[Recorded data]
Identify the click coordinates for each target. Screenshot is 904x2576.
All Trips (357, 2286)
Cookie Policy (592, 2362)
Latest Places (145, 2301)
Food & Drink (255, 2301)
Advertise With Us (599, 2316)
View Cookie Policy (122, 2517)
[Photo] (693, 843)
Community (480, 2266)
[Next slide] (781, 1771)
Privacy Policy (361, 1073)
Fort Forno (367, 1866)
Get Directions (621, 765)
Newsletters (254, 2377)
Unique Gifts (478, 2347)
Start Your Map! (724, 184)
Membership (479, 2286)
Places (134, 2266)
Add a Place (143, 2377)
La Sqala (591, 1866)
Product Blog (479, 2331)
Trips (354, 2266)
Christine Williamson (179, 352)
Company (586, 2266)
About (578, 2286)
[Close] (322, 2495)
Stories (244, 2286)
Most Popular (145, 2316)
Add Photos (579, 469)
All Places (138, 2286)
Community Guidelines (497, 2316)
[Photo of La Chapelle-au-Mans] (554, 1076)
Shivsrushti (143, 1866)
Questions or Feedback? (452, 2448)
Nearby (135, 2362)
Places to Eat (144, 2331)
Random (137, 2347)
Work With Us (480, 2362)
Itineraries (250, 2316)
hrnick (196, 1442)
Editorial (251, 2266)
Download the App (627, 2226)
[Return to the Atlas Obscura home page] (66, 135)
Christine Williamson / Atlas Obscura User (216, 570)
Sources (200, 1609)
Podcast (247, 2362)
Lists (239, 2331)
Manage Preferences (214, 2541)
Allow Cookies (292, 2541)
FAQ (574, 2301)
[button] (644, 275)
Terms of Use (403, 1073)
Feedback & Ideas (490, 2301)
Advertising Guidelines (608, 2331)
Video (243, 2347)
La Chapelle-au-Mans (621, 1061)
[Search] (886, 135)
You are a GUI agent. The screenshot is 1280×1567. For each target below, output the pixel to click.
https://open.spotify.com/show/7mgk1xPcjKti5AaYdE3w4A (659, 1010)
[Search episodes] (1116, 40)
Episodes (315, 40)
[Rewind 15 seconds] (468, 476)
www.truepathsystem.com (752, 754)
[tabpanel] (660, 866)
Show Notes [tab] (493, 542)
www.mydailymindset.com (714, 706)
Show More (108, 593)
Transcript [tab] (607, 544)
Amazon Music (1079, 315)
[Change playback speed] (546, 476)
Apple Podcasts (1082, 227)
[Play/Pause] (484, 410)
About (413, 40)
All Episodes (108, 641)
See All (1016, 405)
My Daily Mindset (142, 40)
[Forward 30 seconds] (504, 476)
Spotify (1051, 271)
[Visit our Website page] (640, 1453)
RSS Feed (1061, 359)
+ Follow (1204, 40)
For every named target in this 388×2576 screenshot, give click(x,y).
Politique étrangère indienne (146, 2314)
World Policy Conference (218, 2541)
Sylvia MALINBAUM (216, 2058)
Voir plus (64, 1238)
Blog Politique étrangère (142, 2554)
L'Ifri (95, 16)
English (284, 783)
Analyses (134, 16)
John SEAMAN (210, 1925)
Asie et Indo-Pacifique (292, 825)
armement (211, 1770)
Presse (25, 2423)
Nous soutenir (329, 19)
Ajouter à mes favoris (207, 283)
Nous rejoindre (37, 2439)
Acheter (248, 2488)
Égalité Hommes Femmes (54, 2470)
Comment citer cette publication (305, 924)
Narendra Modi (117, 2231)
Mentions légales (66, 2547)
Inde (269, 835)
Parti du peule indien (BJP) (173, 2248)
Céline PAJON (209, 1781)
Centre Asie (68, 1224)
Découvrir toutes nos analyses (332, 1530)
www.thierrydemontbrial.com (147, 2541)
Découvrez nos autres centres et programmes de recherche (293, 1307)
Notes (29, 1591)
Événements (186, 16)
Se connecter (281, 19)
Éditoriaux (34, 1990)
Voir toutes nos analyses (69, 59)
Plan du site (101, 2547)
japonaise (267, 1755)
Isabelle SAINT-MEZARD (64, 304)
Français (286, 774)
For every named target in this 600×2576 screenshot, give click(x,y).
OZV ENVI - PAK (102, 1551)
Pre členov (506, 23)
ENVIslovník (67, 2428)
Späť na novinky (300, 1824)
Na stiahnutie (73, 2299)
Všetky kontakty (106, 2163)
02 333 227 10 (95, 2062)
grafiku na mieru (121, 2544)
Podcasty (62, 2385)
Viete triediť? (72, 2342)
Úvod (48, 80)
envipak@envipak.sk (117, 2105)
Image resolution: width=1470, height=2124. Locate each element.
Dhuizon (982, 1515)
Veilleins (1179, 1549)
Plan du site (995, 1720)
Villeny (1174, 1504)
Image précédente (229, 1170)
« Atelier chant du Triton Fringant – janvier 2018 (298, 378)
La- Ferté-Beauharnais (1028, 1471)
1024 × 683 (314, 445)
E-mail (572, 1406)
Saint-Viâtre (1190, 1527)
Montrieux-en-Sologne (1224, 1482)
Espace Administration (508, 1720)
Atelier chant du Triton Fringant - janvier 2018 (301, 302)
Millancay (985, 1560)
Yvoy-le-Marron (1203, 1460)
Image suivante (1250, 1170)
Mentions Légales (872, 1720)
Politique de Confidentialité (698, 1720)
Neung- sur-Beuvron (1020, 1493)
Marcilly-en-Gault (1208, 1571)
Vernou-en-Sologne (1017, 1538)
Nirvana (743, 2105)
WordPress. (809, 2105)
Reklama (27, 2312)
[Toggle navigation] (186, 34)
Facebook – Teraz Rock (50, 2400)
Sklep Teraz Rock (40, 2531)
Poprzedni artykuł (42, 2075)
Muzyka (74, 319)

Activity
Repeat all of the data exactly as given.

Answer box
Identify the click coordinates for each target. Screenshot is 904x2576.
All Trips (357, 2286)
Cookie Policy (592, 2362)
Latest Places (145, 2301)
Food & Drink (255, 2301)
Advertise With Us (599, 2316)
View Cookie Policy (122, 2517)
[Photo] (693, 843)
Community (480, 2266)
[Next slide] (781, 1771)
Privacy Policy (361, 1073)
Fort Forno (367, 1866)
Get Directions (621, 765)
Newsletters (254, 2377)
Unique Gifts (478, 2347)
Start Your Map! (724, 184)
Membership (479, 2286)
Places (134, 2266)
Add a Place (143, 2377)
La Sqala (591, 1866)
Product Blog (479, 2331)
Trips (354, 2266)
Christine Williamson (179, 352)
Company (586, 2266)
About (578, 2286)
[Close] (322, 2495)
Stories (244, 2286)
Most Popular (145, 2316)
Add Photos (579, 469)
All Places (138, 2286)
Community Guidelines (497, 2316)
[Photo of La Chapelle-au-Mans] (554, 1076)
Shivsrushti (143, 1866)
Questions or Feedback? (452, 2448)
Nearby (135, 2362)
Places to Eat (144, 2331)
Random (137, 2347)
Work With Us (480, 2362)
Itineraries (250, 2316)
hrnick (196, 1442)
Editorial (251, 2266)
Download the App (627, 2226)
[Return to the Atlas Obscura home page] (66, 135)
Christine Williamson / Atlas Obscura User (216, 570)
Sources (200, 1609)
Podcast (247, 2362)
Lists (239, 2331)
Manage Preferences (214, 2541)
Allow Cookies (292, 2541)
FAQ (574, 2301)
[button] (644, 275)
Terms of Use (403, 1073)
Feedback & Ideas (490, 2301)
Advertising Guidelines (608, 2331)
Video (243, 2347)
La Chapelle-au-Mans (621, 1061)
[Search] (886, 135)
You are a GUI agent. The screenshot is 1280×1567. For each target below, output the pixel to click.
https://open.spotify.com/show/7mgk1xPcjKti5AaYdE3w4A (659, 1010)
[Search episodes] (1116, 40)
Episodes (315, 40)
[Rewind 15 seconds] (468, 476)
www.truepathsystem.com (752, 754)
[tabpanel] (660, 866)
Show Notes [tab] (493, 542)
www.mydailymindset.com (714, 706)
Show More (108, 593)
Transcript [tab] (607, 544)
Amazon Music (1079, 315)
[Change playback speed] (546, 476)
Apple Podcasts (1082, 227)
[Play/Pause] (484, 410)
About (413, 40)
All Episodes (108, 641)
See All (1016, 405)
My Daily Mindset (142, 40)
[Forward 30 seconds] (504, 476)
Spotify (1051, 271)
[Visit our Website page] (640, 1453)
RSS Feed (1061, 359)
+ Follow (1204, 40)
For every named target in this 388×2576 screenshot, give click(x,y).
Politique étrangère indienne (146, 2314)
World Policy Conference (218, 2541)
Sylvia MALINBAUM (216, 2058)
Voir plus (64, 1238)
Blog Politique étrangère (142, 2554)
L'Ifri (95, 16)
English (284, 783)
Analyses (134, 16)
John SEAMAN (210, 1925)
Asie et Indo-Pacifique (292, 825)
armement (211, 1770)
Presse (25, 2423)
Nous soutenir (329, 19)
Ajouter à mes favoris (207, 283)
Nous rejoindre (37, 2439)
Acheter (248, 2488)
Égalité Hommes Femmes (54, 2470)
Comment citer cette publication (305, 924)
Narendra Modi (117, 2231)
Mentions légales (66, 2547)
Inde (269, 835)
Parti du peule indien (BJP) (173, 2248)
Céline PAJON (209, 1781)
Centre Asie (68, 1224)
Découvrir toutes nos analyses (332, 1530)
www.thierrydemontbrial.com (147, 2541)
Découvrez nos autres centres et programmes de recherche (293, 1307)
Notes (29, 1591)
Événements (186, 16)
Se connecter (281, 19)
Éditoriaux (34, 1990)
Voir toutes nos analyses (69, 59)
Plan du site (101, 2547)
japonaise (267, 1755)
Isabelle SAINT-MEZARD (64, 304)
Français (286, 774)
For every named target in this 600×2576 screenshot, give click(x,y).
OZV ENVI - PAK (102, 1551)
Pre členov (506, 23)
ENVIslovník (67, 2428)
Späť na novinky (300, 1824)
Na stiahnutie (73, 2299)
Všetky kontakty (106, 2163)
02 333 227 10 (95, 2062)
grafiku na mieru (121, 2544)
Podcasty (62, 2385)
Viete triediť? (72, 2342)
Úvod (48, 80)
envipak@envipak.sk (117, 2105)
Image resolution: width=1470, height=2124. Locate each element.
Dhuizon (982, 1515)
Veilleins (1179, 1549)
Plan du site (995, 1720)
Villeny (1174, 1504)
Image précédente (229, 1170)
« Atelier chant du Triton Fringant – janvier 2018 (298, 378)
La- Ferté-Beauharnais (1028, 1471)
1024 × 683 (314, 445)
E-mail (572, 1406)
Saint-Viâtre (1190, 1527)
Montrieux-en-Sologne (1224, 1482)
Espace Administration (508, 1720)
Atelier chant du Triton Fringant - janvier 2018 (301, 302)
Millancay (985, 1560)
Yvoy-le-Marron (1203, 1460)
Image suivante (1250, 1170)
Mentions Légales (872, 1720)
Politique de Confidentialité (698, 1720)
Neung- sur-Beuvron (1020, 1493)
Marcilly-en-Gault (1208, 1571)
Vernou-en-Sologne (1017, 1538)
Nirvana (743, 2105)
WordPress. (809, 2105)
Reklama (27, 2312)
[Toggle navigation] (186, 34)
Facebook – Teraz Rock (50, 2400)
Sklep Teraz Rock (40, 2531)
Poprzedni artykuł (42, 2075)
Muzyka (74, 319)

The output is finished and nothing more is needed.